On 5/28/21 6:35 AM, Tomas Vondra wrote:
>
>>
>> IMO the main benefit of having different dictionaries is that you
>> could have a small dictionary for small and very structured JSONB
>> fields (e.g. some time-series data), and a large one for large /
>> unstructured JSONB fields, without having the significant performance
>> impact of having that large and varied dictionary on the
>> small&structured field. Although a binary search is log(n) and thus
>> still quite cheap even for large dictionaries, the extra size is
>> certainly not free, and you'll be touching more memory in the process.
>>
> I'm sure we can think of various other arguments for allowing separate
> dictionaries. For example, what if you drop a column? With one huge
> dictionary you're bound to keep the data forever. With per-column dicts
> you can just drop the dict and free disk space / memory.
>
> I also find it hard to believe that no one needs 2**16 strings. I mean,
> 65k is not that much, really. To give an example, I've been toying with
> storing bitcoin blockchain in a database - one way to do that is storing
> each block as a single JSONB document. But each "item" (eg. transaction)

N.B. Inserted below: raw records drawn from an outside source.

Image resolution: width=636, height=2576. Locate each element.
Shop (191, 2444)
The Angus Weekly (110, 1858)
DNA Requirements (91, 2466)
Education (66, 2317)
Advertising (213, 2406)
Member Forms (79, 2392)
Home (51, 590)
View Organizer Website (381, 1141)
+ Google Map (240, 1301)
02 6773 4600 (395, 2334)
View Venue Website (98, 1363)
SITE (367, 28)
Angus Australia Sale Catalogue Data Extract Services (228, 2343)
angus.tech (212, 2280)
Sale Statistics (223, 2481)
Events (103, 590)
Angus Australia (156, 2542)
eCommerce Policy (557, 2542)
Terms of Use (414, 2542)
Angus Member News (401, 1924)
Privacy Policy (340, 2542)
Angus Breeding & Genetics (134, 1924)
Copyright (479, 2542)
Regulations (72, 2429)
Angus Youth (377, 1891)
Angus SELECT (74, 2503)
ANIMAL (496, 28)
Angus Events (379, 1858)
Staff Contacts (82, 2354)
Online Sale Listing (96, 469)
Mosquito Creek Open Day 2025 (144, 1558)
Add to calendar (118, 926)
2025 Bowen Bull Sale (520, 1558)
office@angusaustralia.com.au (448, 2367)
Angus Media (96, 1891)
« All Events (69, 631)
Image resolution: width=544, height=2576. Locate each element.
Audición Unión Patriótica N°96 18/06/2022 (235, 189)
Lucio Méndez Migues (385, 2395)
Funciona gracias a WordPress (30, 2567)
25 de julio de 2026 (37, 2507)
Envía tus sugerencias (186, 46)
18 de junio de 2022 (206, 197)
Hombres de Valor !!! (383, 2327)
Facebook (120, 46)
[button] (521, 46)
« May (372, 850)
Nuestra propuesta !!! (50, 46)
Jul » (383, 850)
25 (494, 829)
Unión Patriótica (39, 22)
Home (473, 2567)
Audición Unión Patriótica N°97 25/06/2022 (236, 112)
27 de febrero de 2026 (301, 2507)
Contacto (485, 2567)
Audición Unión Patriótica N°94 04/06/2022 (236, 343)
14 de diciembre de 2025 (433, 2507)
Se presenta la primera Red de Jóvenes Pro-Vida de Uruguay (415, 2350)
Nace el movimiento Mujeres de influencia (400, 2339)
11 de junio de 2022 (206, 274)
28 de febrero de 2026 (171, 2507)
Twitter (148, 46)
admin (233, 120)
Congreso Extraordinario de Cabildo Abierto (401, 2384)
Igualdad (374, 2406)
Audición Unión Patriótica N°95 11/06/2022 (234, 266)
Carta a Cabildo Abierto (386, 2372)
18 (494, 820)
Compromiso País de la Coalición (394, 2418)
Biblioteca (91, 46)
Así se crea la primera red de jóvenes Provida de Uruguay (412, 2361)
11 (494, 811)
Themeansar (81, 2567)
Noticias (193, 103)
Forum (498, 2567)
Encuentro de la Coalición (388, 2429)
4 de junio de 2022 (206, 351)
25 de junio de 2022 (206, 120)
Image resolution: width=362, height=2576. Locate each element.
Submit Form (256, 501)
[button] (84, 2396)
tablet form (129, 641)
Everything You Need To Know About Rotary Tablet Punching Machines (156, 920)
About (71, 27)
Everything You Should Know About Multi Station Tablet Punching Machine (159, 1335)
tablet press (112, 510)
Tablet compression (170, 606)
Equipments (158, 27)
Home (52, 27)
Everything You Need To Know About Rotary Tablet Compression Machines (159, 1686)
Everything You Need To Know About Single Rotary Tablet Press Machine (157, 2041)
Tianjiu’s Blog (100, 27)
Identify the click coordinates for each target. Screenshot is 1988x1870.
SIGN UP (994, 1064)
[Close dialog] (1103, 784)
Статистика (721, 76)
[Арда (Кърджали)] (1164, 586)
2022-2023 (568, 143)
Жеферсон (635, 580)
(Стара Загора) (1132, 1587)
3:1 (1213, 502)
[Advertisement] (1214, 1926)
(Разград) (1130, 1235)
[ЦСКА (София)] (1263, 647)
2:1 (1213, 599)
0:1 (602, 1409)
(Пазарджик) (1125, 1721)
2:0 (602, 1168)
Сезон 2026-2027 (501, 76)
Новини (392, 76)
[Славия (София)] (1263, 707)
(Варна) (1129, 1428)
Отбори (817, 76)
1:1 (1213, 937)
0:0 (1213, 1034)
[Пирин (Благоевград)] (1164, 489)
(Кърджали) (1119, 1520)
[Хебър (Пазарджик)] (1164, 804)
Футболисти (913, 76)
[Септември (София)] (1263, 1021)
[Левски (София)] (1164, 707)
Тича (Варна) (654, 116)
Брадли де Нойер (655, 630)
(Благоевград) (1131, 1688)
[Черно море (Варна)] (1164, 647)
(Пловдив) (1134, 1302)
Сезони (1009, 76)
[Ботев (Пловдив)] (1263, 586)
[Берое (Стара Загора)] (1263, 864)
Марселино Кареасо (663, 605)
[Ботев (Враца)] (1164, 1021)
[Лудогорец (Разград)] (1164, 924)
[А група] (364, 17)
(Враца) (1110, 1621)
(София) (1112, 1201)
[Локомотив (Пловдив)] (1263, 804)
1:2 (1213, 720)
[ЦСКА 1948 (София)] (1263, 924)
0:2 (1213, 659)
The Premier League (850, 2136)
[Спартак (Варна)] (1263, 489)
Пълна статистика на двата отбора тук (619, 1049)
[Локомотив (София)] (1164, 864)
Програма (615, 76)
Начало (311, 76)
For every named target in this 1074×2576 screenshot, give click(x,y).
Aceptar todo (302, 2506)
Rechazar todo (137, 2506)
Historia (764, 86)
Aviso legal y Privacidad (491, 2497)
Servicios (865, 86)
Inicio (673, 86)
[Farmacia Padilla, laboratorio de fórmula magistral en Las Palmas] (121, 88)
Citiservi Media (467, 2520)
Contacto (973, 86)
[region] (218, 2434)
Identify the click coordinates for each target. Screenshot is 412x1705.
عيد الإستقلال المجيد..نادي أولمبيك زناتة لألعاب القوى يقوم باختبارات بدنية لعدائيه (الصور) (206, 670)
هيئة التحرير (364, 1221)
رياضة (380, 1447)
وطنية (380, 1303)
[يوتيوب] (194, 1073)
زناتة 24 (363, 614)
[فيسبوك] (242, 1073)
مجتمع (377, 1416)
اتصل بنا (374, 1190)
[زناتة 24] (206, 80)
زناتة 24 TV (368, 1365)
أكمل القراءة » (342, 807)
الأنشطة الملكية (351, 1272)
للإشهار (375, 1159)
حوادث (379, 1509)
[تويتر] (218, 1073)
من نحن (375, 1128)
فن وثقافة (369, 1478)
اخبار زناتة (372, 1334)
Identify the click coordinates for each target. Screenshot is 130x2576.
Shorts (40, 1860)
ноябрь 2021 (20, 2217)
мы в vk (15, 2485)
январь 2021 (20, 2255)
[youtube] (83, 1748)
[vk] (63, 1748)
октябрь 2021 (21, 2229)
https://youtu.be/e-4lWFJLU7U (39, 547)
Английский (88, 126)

> is identified by a unique hash, so that means (tens of) thousands of
> unique strings *per document*.
>
> Yes, it's a bit silly and extreme, and maybe the compression would not
> help much in this case. But it shows that 2**16 is damn easy to hit.
>
> In other words, this seems like a nice example of survivor bias, where
> we only look at cases for which the existing limitations are acceptable,
> ignoring the (many) remaining cases eliminated by those limitations.
>
>
I don't think we should lightly discard the use of 2 byte keys though.
Maybe we could use a scheme similar to what we use for text lengths,
where the first bit indicates whether we have a 1 byte or 4 byte length
indicator. Many dictionaries will have less that 2^15-1 entries, so they
would use exclusively the smaller keys.
cheers
andrew
--
Andrew Dunstan
EDB: https://www.enterprisedb.com